Items listed in a dataset:
####################

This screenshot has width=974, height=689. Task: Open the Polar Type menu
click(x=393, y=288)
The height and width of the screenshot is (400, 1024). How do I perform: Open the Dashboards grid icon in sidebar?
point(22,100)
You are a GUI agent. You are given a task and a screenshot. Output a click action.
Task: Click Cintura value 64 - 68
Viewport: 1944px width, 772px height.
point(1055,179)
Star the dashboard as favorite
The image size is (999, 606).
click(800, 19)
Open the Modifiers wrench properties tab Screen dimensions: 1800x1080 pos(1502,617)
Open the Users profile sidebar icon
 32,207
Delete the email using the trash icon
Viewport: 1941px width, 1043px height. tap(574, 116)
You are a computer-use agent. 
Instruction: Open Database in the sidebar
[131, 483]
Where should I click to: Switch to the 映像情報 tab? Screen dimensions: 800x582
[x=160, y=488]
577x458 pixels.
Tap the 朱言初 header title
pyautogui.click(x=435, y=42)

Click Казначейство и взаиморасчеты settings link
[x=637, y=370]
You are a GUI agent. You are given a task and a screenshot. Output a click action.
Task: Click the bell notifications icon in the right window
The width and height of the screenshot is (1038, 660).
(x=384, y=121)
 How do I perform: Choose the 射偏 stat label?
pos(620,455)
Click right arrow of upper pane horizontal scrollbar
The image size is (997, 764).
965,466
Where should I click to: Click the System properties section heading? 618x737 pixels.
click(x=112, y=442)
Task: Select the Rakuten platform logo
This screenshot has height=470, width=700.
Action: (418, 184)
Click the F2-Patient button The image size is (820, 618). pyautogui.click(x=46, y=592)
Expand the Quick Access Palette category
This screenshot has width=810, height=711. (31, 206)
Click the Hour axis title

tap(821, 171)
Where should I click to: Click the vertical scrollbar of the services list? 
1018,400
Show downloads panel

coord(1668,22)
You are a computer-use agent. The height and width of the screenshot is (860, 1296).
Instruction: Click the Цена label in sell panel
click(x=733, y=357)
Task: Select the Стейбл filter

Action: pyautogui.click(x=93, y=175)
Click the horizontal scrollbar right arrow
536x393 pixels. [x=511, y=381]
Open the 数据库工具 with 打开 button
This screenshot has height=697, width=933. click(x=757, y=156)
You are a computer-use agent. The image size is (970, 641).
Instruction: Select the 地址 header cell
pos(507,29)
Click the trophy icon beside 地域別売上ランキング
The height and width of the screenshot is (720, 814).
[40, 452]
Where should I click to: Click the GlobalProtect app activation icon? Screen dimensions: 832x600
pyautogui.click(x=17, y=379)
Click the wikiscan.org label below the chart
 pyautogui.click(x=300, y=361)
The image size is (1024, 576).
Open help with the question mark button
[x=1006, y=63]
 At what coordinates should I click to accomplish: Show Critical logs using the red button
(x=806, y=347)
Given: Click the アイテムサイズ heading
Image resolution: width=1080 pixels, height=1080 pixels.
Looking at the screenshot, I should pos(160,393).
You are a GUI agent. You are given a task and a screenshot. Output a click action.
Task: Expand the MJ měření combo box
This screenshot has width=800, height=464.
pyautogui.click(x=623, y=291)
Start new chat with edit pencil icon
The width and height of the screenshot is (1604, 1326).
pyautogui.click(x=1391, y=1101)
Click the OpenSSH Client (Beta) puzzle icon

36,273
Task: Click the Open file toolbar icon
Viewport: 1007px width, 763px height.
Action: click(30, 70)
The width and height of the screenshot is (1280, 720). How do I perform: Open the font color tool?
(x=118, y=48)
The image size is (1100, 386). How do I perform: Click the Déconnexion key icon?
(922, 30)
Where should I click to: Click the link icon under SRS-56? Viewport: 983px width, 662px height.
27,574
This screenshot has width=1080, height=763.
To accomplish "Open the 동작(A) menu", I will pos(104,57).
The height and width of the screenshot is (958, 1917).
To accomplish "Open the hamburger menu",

####################

Goal of the exercise:
The required output is a copy of each line in the records where the string "computer" occurs.

Solution below:
You are a computer-use agent. 
You are a computer-use agent. The height and width of the screenshot is (860, 1296).
You are a computer-use agent. The image size is (970, 641).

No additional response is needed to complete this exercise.